Quanto ao conjunto de ponderações desenvolvidas por Dotti a respeito da ocupação da UFPR, além de superficiais são profundamente contraditórias. Uma das contradições do texto está na crítica que o jurista faz ao período ditatorial (1964-1985), o qual define como “malsinado”. Todavia, ao tratar dos estudantes que se envolveram na ocupação, taxa-os com os mesmos termos que os militares e seus asseclas empregavam para detratar os, na época, considerados “inimigos da nação”. Naquele período, recebiam o nome de comunistas, subversivos, os quais, segundo o ponto de vista do regime, eram influenciados por “ideologias externas”. Ideias importadas que não se coadunavam com o Brasil e com um suposto e inventado espírito pacifico e ordeiro do povo brasileiro. Assim, quando um “ilustrado” jurista paranaense, homenageado com uma tal “comenda do mérito judiciário do estado do Paraná em 2015”, escreve que os estudantes que ocuparam a UFPR foram “instigados por facções políticas e ideológicas de origem externa”, está a atualizar posições que eram muito comuns na época da ditadura militar, a qual timidamente qualifica como “malsinada”. Ao fazer isso, ainda que de maneira eufemística, propõe que o Brasil tem nos estudantes mobilizados uma espécie de inimigos internos, os quais vêm sendo tratados com “leniência” pelas autoridades. Além disto, quando postula que eles são influenciados por facções ideológicas externas e que são adestrados por “professores da arte da cooptação política”, está buscando destituir as mobilizações levadas a cabo pelos estudantes de todo seu mérito e transformar os alunos em fantoches de interesses, do seu ponto de vista, escusos.
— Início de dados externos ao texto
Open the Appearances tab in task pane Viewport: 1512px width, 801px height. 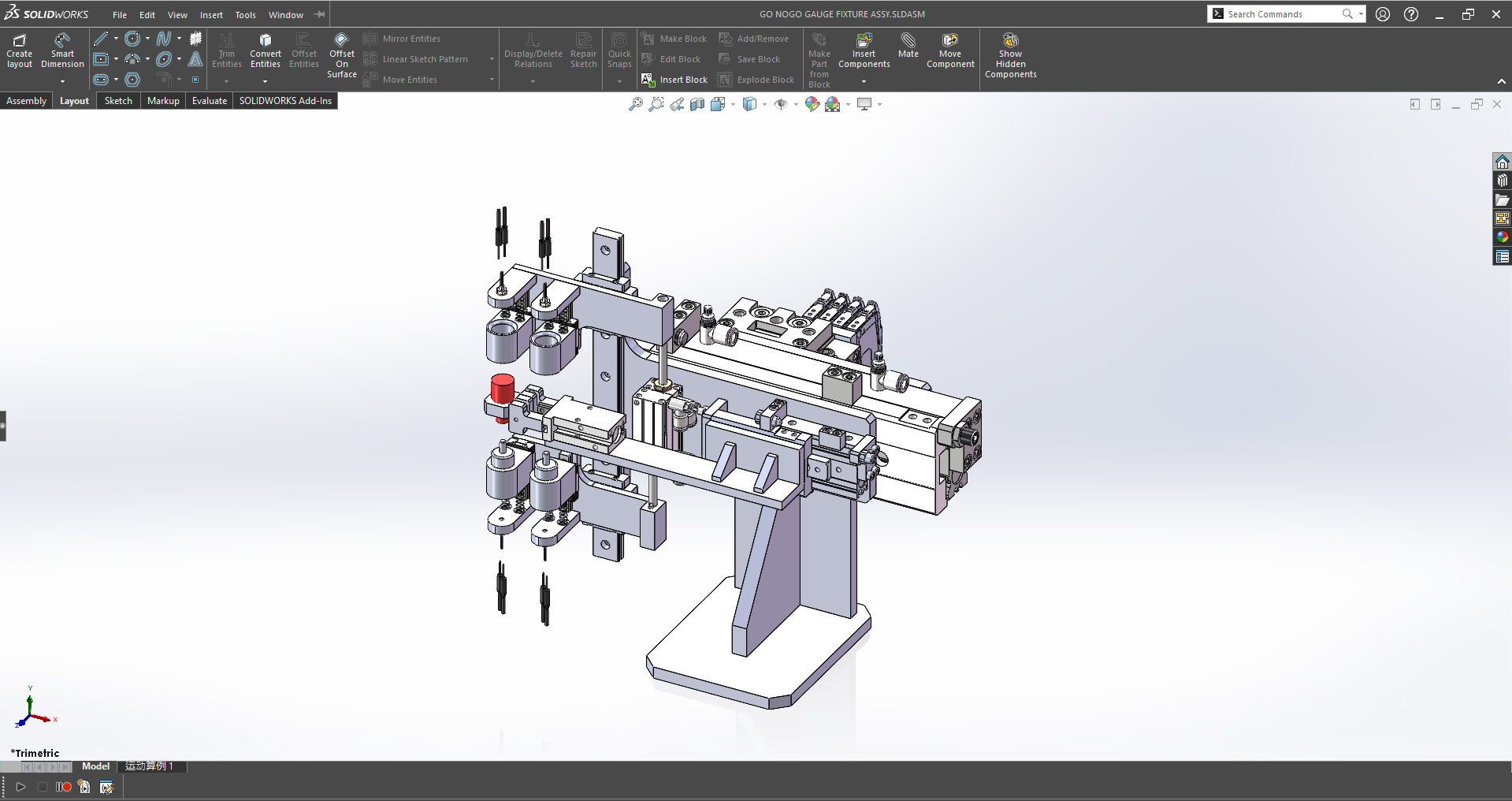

Manifestação contra o Regime Militar - que venha o amanhã!

Não obstante, é oportuno perguntar: os estudantes que não se envolveram nas ocupações, que adotam as mesmas posições expressadas pelo jurista em seu artigo, não seriam também “aprendizes de feiticeiro”? Não seriam os alunos que assumiram opiniões contrariamente ao movimento de ocupações (por exemplo, o estudante Patrick Gnaszevsky que também discursou na Assembleia Legislativa do Paraná e expressou a sua discordância em relação as ocupações), uma espécie de “ingênuos estagiários” da ordem, portanto, tão cooptados quanto os outros? Data vênia diplomado jurista, há que se usar os mesmos pesos e medidas para tratar do problema.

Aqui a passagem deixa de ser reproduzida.